Tory leadership rivals Boris Johnson and Jeremy Hunt are at loggerheads over how the UK should leave the EU.

Both contenders for prime minister claim they can renegotiate a Brexit deal that the EU says is closed.

Mr Johnson said the UK must leave on 31 October “deal or no deal” but Mr Hunt called this a “fake deadline” that could trigger a general election if Parliament rejects a no-deal Brexit.

The winner of the contest will take over from Theresa May on 24 July.

In an interview with Talk Radio, Mr Johnson insisted he would take the UK out of the EU by Halloween “come what may, do or die” and has challenged his opponent to make the same commitment.

Mr Hunt said he would leave the EU without a deal, but not if there was a “prospect of a better deal”.

But former Brexit secretary Dominic Raab, who is backing Mr Johnson, said Mr Hunt had shown “weakness” and “naivety” by entertaining the possibility of another extension.

“The minute you start flirting with an extension, you undermine your negotiating leverage,” he told BBC Radio 4’s Today programme.

He said it would be the “EU’s choice” to see the UK leave without an agreement, adding: “There is nothing stopping us getting a deal by October, if there’s the political will.”

He added that any motion passed by MPs requiring the new prime minister to extend Brexit talks would have “zero legal effect”.

He predicted “vanishingly few” Tory MPs would vote to bring down a government pursuing a no-deal exit in a vote of no confidence – even though Defence Minister Tobias Ellwood has said “a dozen or so” Conservatives could support such a move.

GATT dispute

It comes as International Trade Secretary Liam Fox – who is backing Mr Hunt – again criticised Mr Johnson’s claim that the UK could continue tariff-free trade with the EU in the event of a no-deal Brexit.

Mr Johnson has argued that a provision under the General Agreement on Tariffs and Trade – known as GATT 24 – could be used to avoid tariffs for up to 10 years.

But Dr Fox said this would require the agreement of the EU, which Brussels has made clear it would not give.

He added it was important that public debate on the topic was conducted “on the basis of fact rather than supposition”.

On Tuesday, Mr Johnson conceded that his plan would require the approval of the rest of the EU, but insisted it was still “an option”.

Why EU is unfazed by no-deal threats

Boris Johnson and Jeremy Hunt say they are serious about pushing for a no-deal Brexit if they are unable to negotiate a better withdrawal agreement with Brussels.

Yet the EU seems unfazed.
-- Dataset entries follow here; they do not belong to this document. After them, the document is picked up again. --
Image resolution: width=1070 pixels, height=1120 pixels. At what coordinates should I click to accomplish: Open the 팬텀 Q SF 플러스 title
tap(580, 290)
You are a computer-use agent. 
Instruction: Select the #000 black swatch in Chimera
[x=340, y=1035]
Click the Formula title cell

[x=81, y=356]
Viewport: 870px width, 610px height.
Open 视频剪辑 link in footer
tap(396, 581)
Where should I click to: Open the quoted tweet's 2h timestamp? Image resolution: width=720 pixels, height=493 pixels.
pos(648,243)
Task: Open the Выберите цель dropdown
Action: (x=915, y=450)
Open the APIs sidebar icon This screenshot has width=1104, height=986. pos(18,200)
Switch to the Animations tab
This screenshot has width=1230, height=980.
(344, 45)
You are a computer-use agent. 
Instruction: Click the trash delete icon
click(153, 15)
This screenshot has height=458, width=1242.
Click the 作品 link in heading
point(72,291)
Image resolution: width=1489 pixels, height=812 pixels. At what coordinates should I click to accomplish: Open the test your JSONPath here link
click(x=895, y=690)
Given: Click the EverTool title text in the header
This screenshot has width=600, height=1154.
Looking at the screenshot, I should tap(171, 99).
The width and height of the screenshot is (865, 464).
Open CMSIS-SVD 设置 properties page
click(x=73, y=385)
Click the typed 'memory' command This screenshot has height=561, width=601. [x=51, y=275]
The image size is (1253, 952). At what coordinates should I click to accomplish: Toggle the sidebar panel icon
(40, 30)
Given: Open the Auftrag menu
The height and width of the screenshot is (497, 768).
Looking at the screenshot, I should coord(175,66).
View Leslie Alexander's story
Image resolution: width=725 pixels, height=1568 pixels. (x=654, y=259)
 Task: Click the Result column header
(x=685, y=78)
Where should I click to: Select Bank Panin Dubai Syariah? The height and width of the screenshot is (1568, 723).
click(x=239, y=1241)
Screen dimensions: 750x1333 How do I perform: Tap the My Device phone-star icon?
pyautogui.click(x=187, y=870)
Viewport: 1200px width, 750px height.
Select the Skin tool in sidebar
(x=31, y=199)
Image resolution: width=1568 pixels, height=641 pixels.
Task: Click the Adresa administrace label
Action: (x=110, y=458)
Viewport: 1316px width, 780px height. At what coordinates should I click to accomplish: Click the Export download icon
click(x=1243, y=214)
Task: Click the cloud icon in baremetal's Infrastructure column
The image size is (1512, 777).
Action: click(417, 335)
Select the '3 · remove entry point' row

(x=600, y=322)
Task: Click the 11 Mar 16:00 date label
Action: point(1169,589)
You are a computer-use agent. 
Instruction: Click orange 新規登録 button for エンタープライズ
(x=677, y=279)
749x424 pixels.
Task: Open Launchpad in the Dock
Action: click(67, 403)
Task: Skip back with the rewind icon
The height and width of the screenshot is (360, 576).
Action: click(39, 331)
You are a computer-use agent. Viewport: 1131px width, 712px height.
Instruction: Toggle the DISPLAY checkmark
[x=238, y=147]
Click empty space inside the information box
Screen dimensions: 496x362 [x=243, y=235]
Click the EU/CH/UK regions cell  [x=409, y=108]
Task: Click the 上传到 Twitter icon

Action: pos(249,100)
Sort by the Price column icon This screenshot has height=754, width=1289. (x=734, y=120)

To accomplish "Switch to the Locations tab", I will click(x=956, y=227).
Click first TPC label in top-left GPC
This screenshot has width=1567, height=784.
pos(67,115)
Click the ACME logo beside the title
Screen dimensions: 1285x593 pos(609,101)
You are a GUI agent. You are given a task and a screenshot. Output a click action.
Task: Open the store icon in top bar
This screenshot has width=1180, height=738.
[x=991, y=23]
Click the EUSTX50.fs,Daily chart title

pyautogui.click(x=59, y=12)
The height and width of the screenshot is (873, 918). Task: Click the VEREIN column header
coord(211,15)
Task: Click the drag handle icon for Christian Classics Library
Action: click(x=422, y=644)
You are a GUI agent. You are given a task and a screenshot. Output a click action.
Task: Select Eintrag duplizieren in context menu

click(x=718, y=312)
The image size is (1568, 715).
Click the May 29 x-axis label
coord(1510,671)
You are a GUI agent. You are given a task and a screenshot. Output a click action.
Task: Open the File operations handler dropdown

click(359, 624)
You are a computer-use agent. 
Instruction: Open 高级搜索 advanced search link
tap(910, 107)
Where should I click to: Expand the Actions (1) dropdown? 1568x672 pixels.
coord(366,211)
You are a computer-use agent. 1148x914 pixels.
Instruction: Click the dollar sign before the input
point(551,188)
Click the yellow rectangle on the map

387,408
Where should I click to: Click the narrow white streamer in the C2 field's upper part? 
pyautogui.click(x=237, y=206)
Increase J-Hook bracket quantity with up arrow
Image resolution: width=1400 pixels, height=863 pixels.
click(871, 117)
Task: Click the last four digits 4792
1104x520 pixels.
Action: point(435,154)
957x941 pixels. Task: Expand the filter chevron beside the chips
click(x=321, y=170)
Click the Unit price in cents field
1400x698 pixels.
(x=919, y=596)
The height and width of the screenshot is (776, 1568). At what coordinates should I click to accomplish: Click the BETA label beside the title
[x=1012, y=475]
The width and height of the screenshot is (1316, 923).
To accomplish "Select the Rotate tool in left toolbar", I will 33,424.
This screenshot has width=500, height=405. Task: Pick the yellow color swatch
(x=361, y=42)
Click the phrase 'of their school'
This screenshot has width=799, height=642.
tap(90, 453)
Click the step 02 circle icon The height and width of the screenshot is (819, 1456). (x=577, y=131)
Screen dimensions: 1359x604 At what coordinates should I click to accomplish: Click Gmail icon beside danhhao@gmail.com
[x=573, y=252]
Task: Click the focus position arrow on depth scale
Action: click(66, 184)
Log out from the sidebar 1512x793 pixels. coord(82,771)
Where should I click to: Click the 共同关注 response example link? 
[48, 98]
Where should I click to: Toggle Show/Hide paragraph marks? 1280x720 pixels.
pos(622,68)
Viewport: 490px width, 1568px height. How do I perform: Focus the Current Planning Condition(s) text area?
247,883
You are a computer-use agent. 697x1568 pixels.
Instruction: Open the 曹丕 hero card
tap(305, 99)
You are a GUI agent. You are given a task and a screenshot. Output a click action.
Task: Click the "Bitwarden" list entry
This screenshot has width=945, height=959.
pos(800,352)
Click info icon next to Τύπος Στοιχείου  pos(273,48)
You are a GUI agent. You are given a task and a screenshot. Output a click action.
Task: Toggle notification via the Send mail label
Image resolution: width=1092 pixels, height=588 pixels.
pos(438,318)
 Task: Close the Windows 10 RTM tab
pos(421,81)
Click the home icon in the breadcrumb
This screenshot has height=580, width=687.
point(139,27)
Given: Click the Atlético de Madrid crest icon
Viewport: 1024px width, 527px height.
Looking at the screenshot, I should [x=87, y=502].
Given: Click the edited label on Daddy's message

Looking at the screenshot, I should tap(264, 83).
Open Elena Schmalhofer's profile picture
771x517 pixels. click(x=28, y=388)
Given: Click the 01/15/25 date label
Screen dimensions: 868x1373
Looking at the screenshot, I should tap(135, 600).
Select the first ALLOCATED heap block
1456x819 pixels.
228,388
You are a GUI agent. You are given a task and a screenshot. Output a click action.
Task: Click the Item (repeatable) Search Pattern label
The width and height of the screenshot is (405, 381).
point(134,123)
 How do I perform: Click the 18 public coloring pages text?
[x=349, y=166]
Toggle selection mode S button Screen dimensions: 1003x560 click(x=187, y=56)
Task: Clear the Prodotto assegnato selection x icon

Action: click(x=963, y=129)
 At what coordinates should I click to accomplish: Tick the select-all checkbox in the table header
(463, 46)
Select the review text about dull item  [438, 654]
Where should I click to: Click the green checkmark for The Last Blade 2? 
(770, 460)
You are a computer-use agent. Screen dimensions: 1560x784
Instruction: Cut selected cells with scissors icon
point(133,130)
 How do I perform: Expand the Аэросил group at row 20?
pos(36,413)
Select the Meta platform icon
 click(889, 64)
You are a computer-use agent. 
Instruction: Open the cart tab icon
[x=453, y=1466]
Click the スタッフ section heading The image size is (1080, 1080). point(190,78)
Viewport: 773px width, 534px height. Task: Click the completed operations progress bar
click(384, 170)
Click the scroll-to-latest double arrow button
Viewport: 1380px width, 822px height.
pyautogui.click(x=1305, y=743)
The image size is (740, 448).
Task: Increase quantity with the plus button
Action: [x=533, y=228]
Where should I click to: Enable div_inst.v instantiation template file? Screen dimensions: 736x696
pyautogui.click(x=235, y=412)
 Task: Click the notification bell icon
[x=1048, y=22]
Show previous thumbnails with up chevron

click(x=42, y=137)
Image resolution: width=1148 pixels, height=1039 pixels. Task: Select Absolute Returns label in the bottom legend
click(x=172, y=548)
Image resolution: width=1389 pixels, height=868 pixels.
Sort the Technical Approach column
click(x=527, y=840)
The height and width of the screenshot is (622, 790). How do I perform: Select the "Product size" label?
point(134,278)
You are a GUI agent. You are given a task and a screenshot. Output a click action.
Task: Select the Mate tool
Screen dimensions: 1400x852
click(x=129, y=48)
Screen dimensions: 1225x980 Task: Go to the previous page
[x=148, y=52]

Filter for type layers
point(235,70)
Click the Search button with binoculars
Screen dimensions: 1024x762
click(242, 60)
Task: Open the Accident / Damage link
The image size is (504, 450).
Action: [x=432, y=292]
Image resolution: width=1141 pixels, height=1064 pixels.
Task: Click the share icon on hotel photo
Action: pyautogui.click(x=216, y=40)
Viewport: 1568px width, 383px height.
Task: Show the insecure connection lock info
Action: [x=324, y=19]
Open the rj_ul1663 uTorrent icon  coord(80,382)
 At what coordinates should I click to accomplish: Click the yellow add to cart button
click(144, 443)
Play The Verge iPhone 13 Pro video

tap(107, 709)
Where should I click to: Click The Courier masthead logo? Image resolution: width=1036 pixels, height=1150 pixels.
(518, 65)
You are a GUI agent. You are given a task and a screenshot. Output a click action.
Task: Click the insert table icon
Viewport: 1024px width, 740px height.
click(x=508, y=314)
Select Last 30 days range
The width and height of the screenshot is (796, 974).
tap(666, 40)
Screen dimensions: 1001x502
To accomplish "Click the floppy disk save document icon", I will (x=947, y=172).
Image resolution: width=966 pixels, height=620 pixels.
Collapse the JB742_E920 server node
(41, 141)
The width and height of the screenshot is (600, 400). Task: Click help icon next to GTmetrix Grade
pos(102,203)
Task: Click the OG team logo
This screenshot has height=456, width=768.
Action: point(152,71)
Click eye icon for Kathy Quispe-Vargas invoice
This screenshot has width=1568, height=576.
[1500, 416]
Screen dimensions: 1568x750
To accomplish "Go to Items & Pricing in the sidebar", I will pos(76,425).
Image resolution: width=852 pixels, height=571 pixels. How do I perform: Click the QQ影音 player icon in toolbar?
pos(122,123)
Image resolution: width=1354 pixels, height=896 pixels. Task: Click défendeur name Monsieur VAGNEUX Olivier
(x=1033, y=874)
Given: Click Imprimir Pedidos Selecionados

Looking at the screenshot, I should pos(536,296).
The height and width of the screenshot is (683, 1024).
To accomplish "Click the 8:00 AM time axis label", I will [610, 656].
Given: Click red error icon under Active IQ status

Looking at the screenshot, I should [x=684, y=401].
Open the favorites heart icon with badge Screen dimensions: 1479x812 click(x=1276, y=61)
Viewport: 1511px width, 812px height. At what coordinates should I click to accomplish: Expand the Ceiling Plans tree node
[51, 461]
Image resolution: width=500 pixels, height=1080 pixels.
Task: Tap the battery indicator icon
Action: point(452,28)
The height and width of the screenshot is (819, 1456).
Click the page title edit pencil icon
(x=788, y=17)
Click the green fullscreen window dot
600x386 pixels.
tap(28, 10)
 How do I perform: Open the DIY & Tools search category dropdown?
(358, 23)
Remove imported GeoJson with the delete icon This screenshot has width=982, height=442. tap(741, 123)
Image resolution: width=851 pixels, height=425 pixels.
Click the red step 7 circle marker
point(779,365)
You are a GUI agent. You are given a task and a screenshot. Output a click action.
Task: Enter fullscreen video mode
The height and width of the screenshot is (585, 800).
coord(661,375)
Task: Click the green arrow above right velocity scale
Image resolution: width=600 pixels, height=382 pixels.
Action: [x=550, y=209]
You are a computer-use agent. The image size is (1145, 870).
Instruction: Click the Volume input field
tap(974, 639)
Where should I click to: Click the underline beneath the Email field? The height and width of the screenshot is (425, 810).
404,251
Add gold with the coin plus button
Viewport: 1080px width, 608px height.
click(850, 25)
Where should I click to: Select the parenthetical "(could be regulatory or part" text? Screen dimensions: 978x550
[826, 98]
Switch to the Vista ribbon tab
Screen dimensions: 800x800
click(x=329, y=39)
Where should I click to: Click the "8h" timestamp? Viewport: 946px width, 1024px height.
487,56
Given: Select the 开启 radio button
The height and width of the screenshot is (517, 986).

Why, when we know EU leaders want to avoid a no-deal Brexit?

Part of the reason, at least, is time.

It’s summer. European capitals are sweltering under a heatwave with government ministers counting the days until they hit the beach or find some cool mountain air.

The day the Brexit extension runs out – 31 October – seems an eternity away in political terms.

Also, just as Messrs Johnson and Hunt do not accept the EU’s word when it says the Withdrawal Agreement cannot and will not be re-negotiated, EU leaders do not take them at their word when they threaten no deal by the end of October.

Read more from Katya

Former leadership candidate Rory Stewart, who is backing Mr Hunt, said the problem with Mr Johnson’s plan was that he was telling people “what they want to hear”.

The international development secretary told the Today programme that Mr Johnson was “pretending he has a magic solution” which was “not going to damage them at all” but the reality was he was going to let people down.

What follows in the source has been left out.